Where: Uniprix Stadium, Montreal; Rexall Centre, Toronto
When: July 22-31 (Montreal), July 23-31 (Toronto)
Defending Champions: Andy Murray (men’s singles), Belinda Bencic (women’s singles); Bob Bryan and Mike Bryan (men’s doubles); Bethanie Mattek-Sands and Lucie Safarova (women’s doubles)
Tournament Website: www.rogerscup.com
History: The Rogers Cup is one of tennis’ more unique tournaments. It features both a men’s event and a women’s event held simultaneously but at two different sites – one in Montreal and one in Toronto, with the men’s and women’s events alternating locations every year. (For 2016, the women are playing in Montreal and the men in Toronto.) The tournament, organized and run by Tennis Canada, started in 1881 for the men and 1892 for the women. That makes it the third-longest-running event in professional tennis, trailing only Wimbledon and the US Open.
Past Rogers Cup champions include Andre Agassi, Bjorn Borg, Novak Djokovic, Roger Federer Rod Laver, John McEnroe and Rafael Nadal among the men, and Margaret Court, Steffi Graf, Justine Henin, Martina Hingis, Martina Navratilova and Serena Williams among the women. Ivan Lendl holds the record for most Rogers Cup men’s singles titles, at six, with Robert Bedard in 1958 the last Canadian men’s singles champion. For the women, Chris Evert and Monica Seles lead the way in the Open era with four titles apiece; Faye Urban Mlacek in 1969 was the last Canadian women’s winner.
2015 Recap: Belinda Bencic stole the show at the 2015 Rogers Cup, winning six high-quality matches to claim the biggest title of her young career. The 18-year-old former world junior champion defeated either a Grand Slam singles champion or finalist in each of her matches, including No. 1 seed Serena Williams, No. 2 Simona Halep, No. 4 Caroline Wozniacki and No. 5 Ana Ivanovic. The biggest of those was the Swiss’ semifinal upset of Williams, which was just the American’s second defeat of 2015 and her first in a three-set match in a year’s time.

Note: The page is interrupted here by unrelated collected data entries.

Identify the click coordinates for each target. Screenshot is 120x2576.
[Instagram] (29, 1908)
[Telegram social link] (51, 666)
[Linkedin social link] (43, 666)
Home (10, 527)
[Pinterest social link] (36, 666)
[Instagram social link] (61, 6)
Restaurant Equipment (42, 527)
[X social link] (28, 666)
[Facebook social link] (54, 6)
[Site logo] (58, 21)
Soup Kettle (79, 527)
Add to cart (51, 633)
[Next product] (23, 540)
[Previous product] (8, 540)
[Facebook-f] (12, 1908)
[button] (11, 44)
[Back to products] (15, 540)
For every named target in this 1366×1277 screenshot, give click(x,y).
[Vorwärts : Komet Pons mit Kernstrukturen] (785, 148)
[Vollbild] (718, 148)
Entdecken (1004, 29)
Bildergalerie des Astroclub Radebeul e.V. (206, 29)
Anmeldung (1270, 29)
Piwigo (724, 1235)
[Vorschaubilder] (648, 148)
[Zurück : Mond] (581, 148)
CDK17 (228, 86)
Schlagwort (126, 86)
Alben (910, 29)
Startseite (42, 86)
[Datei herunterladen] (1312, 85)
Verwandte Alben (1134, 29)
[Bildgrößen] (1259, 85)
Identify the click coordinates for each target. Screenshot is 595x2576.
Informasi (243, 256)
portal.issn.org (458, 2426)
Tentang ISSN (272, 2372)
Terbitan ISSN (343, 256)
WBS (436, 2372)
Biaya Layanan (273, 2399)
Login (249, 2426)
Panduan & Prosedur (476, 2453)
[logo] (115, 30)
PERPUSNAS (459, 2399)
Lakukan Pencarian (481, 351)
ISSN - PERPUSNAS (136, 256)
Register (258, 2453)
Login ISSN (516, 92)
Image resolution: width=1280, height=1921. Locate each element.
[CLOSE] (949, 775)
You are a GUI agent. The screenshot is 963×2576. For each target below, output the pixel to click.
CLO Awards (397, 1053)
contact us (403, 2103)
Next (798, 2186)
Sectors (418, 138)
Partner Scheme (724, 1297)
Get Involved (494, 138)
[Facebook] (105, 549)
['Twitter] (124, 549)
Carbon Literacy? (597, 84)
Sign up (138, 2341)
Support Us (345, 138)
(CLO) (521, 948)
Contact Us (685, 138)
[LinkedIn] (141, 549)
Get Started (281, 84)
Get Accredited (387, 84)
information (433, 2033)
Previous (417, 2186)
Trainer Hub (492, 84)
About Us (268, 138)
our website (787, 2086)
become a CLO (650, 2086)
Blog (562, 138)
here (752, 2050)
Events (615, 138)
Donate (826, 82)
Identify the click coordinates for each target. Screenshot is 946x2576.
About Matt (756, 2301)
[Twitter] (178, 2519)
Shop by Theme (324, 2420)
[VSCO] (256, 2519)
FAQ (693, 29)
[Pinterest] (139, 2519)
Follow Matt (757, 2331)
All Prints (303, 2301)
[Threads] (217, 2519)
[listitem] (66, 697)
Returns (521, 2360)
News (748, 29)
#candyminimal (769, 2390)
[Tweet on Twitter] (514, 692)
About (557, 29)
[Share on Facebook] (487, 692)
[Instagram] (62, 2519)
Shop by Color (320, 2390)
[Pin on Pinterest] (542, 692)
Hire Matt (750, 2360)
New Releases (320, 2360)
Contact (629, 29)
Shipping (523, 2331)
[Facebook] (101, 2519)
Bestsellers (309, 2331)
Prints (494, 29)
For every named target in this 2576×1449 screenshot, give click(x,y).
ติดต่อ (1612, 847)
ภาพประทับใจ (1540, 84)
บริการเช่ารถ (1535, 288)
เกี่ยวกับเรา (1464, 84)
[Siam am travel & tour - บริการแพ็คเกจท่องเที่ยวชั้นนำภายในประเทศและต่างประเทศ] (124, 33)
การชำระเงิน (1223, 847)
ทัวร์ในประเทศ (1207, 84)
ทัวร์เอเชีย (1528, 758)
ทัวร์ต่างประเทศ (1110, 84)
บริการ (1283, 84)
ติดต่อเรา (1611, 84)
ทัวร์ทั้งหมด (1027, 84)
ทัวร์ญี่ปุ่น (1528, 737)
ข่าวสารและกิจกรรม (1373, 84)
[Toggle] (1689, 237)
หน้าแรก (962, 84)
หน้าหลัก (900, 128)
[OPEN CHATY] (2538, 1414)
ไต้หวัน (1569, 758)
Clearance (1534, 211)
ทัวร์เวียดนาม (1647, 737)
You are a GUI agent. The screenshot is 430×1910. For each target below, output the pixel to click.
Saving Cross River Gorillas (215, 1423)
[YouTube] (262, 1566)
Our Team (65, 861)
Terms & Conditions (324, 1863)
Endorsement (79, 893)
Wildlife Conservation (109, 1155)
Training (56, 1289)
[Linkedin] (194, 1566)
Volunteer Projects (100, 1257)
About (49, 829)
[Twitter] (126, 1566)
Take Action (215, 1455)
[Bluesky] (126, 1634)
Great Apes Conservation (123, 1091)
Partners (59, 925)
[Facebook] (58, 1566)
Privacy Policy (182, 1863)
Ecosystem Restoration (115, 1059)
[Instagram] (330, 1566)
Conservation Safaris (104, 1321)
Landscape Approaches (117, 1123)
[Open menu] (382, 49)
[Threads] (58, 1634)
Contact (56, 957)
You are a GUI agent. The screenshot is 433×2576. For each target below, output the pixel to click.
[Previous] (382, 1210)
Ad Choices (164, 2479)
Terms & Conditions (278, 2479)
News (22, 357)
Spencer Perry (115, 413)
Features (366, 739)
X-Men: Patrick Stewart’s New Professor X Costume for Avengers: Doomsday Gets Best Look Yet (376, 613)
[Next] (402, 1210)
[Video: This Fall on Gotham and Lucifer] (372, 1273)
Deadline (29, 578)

In doubles, the 2015 Australian Open and French Open doubles champions, Bethanie Mattek-Sands and Lucie Safarova, defeated Caroline Garcia and Karolina Srebotnik, 6-1, 6-2, for the crown.
In the men’s draw, Andy Murray snapped an eight-match losing streak against Novak Djokovic, defeating the world No. 1, 6-4, 4-6, 6-3, in a grueling, three-hour final. Murray also beat current or former Top 10 players Tommy Robredo, Jo-Wilfried Tsonga and Kei Nishikori en route to the championship. The Rogers Cup singles title was Murray’s third, alongside 2009 and 2010, and propelled him to the overall 2015 men’s Series crown. Meantime, the Bryan brothers, Bob and Mike, won their fifth Rogers Cup, defeating Canadian Daniel Nestor and his partner, Edouard Roger-Vasselin, 7-6, 3-6, [10-6], in the final.
2016 Preview: Injuries and the Olympic Games, which start a week after the Rogers Cup, have winnowed the field of some of the top players – including both defending champions – but Montreal/Toronto remains one the world's premier events and once again boasts a world-class field.
Leading the way for the men is current world No. 1 Novak Djokovic, a three-time champion, along with two-time Grand Slam winner Stan Wawrinka and 2014 US Open finalist Kei Nishikori. The women's draw includes four of the top five women in the world: No. 2 Angelique Kerber, No. 3 Garbiñe Muguruza, No. 4 Agnieszka Radwanska and No. 5 Simona Halep. All eyes in Canada will be on its home-country stars, Milos Raonic, the current world No. 7 and the reigning Wilmbledon finalist, and Eugenie Bouchard, the 2014 Wimbledon runner-up and Australian Open and French Open semifinalist.
Editor's Note: 2016 preview updated July 24
Fun Fact: The Big Four of the men’s game have been the dominant players in tennis for the past decade-plus, perhaps nowhere more so – and more equitably – than at the Rogers Cup. Roger Federer, Rafael Nadal, Novak Djokovic and Andy Murray have combined to win 11 of the past 12 Rogers Cup men’s crowns, with Federer having won twice and the other three men owning three titles apiece. The interloper was 2014 champion Jo-Wilfried Tsonga, who, coincidentally, defeated Djokovic, Murray and Federer en route to his lone Rogers triumph.